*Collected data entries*
-------
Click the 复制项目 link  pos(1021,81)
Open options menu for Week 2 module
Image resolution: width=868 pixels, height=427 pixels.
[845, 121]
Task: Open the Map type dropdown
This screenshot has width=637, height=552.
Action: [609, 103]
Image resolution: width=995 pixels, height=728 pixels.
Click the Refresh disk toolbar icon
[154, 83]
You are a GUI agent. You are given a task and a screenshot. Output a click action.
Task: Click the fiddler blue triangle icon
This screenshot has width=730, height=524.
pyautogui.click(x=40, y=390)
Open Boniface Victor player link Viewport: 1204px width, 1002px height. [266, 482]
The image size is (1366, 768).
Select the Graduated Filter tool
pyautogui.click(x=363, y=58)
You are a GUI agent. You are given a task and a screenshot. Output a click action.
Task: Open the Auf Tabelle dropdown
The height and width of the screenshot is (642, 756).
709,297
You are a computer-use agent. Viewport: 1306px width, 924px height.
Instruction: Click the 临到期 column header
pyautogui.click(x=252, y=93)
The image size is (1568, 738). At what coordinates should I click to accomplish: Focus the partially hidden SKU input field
-------
*Problem statement*
Using the records above, pull out each line where the word "size" occurs.

*Response below*
The image size is (1366, 768).
The image size is (1568, 738). At what coordinates should I click to accomplish: Focus the partially hidden SKU input field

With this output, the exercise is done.